#### TASK OBJECTIVE
Continue the passage below on display panel layers and semiconductor patterns, starting right after its final sentence.

-- begin SOURCE PASSAGE --

The first lower light-shielding layer BML1 may be referred to as a first lower layer, a first metal layer, a first lower electrode layer, a first lower shield layer, a first light-shielding layer, a first electrode layer, a first shield layer, or a first overlapping layer.

A buffer layer BFL may be located on the barrier layer 120. The buffer layer BFL may reduce or prevent metal atoms or impurities diffusing from the base layer 110 to the semiconductor layer. Furthermore, the buffer layer BFL may control a heat supply rate during a crystallization process for forming the semiconductor layer to uniformly form the semiconductor layer.

The buffer layer BFL may include a plurality of inorganic layers. For example, the buffer layer BFL may include silicon nitride, silicon oxide.

The circuit layer 130 may be located on the buffer layer BFL, and the element layer 140 may be located on the circuit layer 130.

Referring to FIG. 3, each of the plurality of pixels PX (see FIG. 1) may include a silicon semiconductor transistor S-TFT and an oxide semiconductor transistor O-TFT. The silicon semiconductor transistor S-TFT may be one of the first, second, fifth, sixth, seventh, or eighth transistors T1, T2, T5, T6, T7, and T8 described in FIG. 2, and the oxide semiconductor transistor O-TFT may be one of the third or fourth transistors T3 and T4.

First semiconductor patterns DE1, AC1, and SE1 may be located on the buffer layer BFL. The first semiconductor patterns DE1, AC1, and SE1 may include a silicon semiconductor. For example, the silicon semiconductor may include amorphous silicon, polycrystalline silicon, and the like. For example, the first semiconductor patterns DE1, AC1, and SE1 may include a low-temperature poly silicon semiconductor.

FIG. 3 only illustrates a portion of the first semiconductor pattern DE1, AC1, and SE1 located on a buffer layer BFL, and the first semiconductor pattern DE1, AC1, and SE1 may be further located in other areas. The first semiconductor pattern DE1, AC1, and SE1 may be arranged in a corresponding rule or pattern across pixels. The first semiconductor pattern DE1, AC1, and SE1 may have different electrical properties depending on whether they are doped. The first semiconductor pattern DE1, AC1, and SE1 may include a source or drain area DE1 and SE1 having a high conductivity and an active area AC1 having a low conductivity. The source or drain area DE1 or SE1 may be doped with an N-type dopant or a P-type dopant. A P-type transistor may include a doping area that is doped with a P-type dopant, and an N-type transistor may include a doping area that is doped with an N-type dopant. The active area AC1 may be a non-doping area or an area that is doped at a lower concentration than that of the source or drain area DE1 or SE1.

-- end SOURCE PASSAGE --
-- begin GIVEN ENTRIES --

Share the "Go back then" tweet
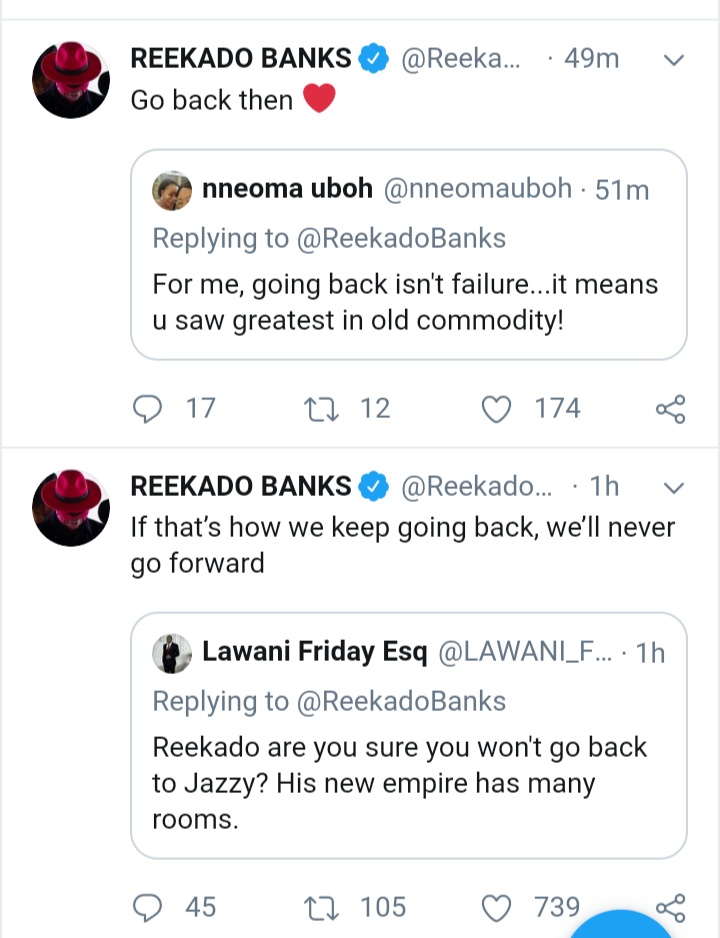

-- end GIVEN ENTRIES --
-- begin GIVEN ENTRIES --

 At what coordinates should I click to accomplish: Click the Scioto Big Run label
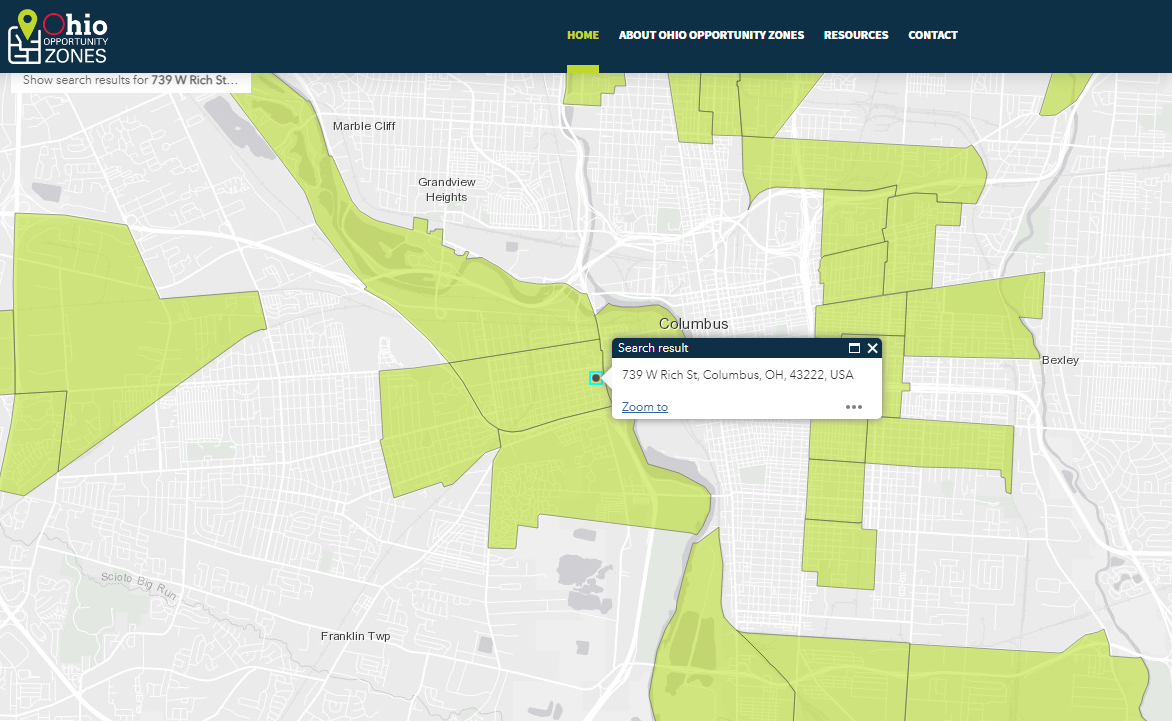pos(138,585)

-- end GIVEN ENTRIES --

#### OUTPUT OF THE TASK
A conductivity of the source or drain area DE1 or SE1 is greater than that of the active area AC1, and the source or drain area DE1 or SE1 may substantially function as an electrode or a signal line. The active area AC1 may substantially correspond to a channel of the transistor.

The source area SE1, the active area AC1, and the drain area DE1 of the silicon semiconductor transistor S-TFT may be formed from the first semiconductor patterns DE1, AC1, and SE1. The source area SE1 and the drain area DE1 may respectively extend in opposite directions from the active area AC1 on a cross-section.

The circuit layer 130 may include a plurality of inorganic layers and a plurality of organic layers. In one or more embodiments, the first to fifth insulation layers 10, 20, 30, 40, and 50 that are sequentially laminated on the buffer layer BFL may be inorganic layers, and the sixth to ninth insulation layers 60, 70, 80, and 90 may be organic layers.

The first insulation layer 10 may be located on the buffer layer BFL. The first insulation layer 10 may cover the first semiconductor pattern DE1, AC1, and SE1. The first insulation layer 10 may be an inorganic layer and/or an organic layer, and may have a single-layer or multi-layer structure. The first insulation layer 10 may include at least one of aluminum oxide, titanium oxide, silicon oxide, silicon nitride, silicon oxynitride, zirconium oxide, or hafnium oxide. The first insulation layer 10 may be a single-layer silicon oxide layer. An insulation layer of the circuit layer 130, which will be described below, as well as the first insulation layer 10 may have a single-layer or multi-layer structure.

A gate electrode GT1 of the silicon semiconductor transistor S-TFT may be located on the first insulation layer 10. The gate electrode GT1 may be a portion of a metal pattern. The gate electrode GT1 may overlap the active area AC1. In the process of doping the first semiconductor pattern DE1, AC1, and SE1, the gate electrode GT1 may function as a mask. The gate electrode GT1 may include titanium, silver, an alloy that contains silver, molybdenum, an alloy that contains molybdenum, aluminum, an alloy that contains aluminum, aluminum nitride, tungsten, tungsten nitride, copper, indium tin oxide, or indium zinc oxide, but is not particularly limited.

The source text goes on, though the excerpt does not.